From year to year, however, instead of such services being beefed up and expanded into other regions, a gradual suppression of them has been observed to be underway. While in 2015 a total of nine such health aides were working in socially excluded localities in four regions, there were just six in three regions in 2016.

Despite the apparent benefits of the health aides’ work, the systemic anchoring of this service, which combines health care and social services, has not yet come to pass. From the study that has now been produced by the NIPH, it can be seen that tuberculosis, for example, afflicts the inhabitants of these localities 10 times more frequently than it does the rest of the population.

Heart attacks happen among the socially excluded twice as often, and depression, according to the report, afflicts people in social exclusion three times as much as everybody else. According to the report, it would significantly aid people in the localities if they were to get more information about health care.

Unfortunately, due to their daily concerns about making a living and their complicated living conditions, socially excluded people frequently do not have a chance to access such information. “Three-quarters of the inhabitants here have never gone beyond primary education [ninth grade],” explains Hana Janata, a doctor with the institute, to the daily Deník.cz, Plzeň edition.

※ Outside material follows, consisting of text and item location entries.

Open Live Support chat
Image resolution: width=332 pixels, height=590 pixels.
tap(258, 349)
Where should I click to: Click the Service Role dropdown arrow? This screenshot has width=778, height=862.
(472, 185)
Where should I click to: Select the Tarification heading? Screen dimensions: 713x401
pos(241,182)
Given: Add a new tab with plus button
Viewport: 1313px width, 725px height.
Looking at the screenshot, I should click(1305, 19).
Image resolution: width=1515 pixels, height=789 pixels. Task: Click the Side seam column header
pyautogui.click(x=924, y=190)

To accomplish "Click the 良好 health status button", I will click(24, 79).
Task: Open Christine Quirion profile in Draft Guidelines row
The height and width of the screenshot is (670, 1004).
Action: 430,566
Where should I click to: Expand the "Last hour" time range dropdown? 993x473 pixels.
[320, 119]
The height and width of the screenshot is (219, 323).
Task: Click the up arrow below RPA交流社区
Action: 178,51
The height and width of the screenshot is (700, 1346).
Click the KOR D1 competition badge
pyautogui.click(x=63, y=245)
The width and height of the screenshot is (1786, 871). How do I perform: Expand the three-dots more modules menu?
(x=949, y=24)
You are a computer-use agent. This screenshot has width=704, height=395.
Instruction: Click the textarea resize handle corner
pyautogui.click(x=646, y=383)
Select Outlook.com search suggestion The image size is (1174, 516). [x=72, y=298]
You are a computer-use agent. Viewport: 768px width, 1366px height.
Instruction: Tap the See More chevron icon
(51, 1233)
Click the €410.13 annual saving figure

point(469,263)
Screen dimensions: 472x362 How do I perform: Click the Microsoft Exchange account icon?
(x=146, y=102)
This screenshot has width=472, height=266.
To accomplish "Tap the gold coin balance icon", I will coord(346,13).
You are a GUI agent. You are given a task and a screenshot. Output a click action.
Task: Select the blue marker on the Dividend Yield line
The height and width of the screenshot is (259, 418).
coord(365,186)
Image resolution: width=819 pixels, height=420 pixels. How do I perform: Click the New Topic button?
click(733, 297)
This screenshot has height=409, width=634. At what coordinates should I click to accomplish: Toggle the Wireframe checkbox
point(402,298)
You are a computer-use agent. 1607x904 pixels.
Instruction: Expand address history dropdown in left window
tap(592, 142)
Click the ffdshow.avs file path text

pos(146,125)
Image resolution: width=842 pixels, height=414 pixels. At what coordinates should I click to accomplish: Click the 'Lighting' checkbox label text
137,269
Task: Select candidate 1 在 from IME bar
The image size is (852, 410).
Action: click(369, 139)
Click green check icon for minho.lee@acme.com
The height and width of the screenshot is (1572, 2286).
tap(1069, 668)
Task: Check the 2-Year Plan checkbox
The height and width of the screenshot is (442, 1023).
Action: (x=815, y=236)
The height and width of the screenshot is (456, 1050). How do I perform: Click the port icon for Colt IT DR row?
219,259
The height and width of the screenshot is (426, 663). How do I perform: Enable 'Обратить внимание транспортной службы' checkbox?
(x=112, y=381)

The result is that socially excluded people’s comparatively worse diets directly affect their children. “That [deprivation] comes full circle: A lack of proper nutrition and an unhealthy lifestyle impacts the school achievements of these children and their later inclusion into society,” Janata says.

Milan Kvapil, head physician at the Clinic of Internal Medicine at the Motol Teaching Hospital, told the daily that, for example, “People who suffer from diabetes do not necessarily suspect that is the case for the first eight years of the disease.” The accessibility of medical services is significantly limited in socially excluded localities, and for that reason the people living in them take no interest in preventive examinations.

Socially excluded people just seek the aid of a doctor in acute states when diseases are more developed and it is frequently too late to prevent further deterioration of their health. For that reason, such people frequently only live to the age of 65, which is 18 years less than people living outside such localities.

The Czech Health Ministry and the NIPH have collaboratively launched several preventive programs aimed mainly at children living in such environments. “We visit the schools in excluded localities,” Janata says.

“We teach the children, for example, what kinds of snacks they should eat, or how and when to correctly brush their teeth. Through a playful form of instruction we explain to them why they should not drink alcohol or smoke,” Janata says.

In some selected localities, according to Janata, special “health days” are held during which people can be examined. “It works,” she says.

“Through the children the information gets to the adults,” the NIPH doctor confirms. According to the most recent information and research from the Czech Governemnt Agency for Social Inclusion there are between 95 000 and 115 000 socially excluded persons living in the Czech Republic, i.e., people grappling with poverty, who are concentrated into 606 socially excluded localities.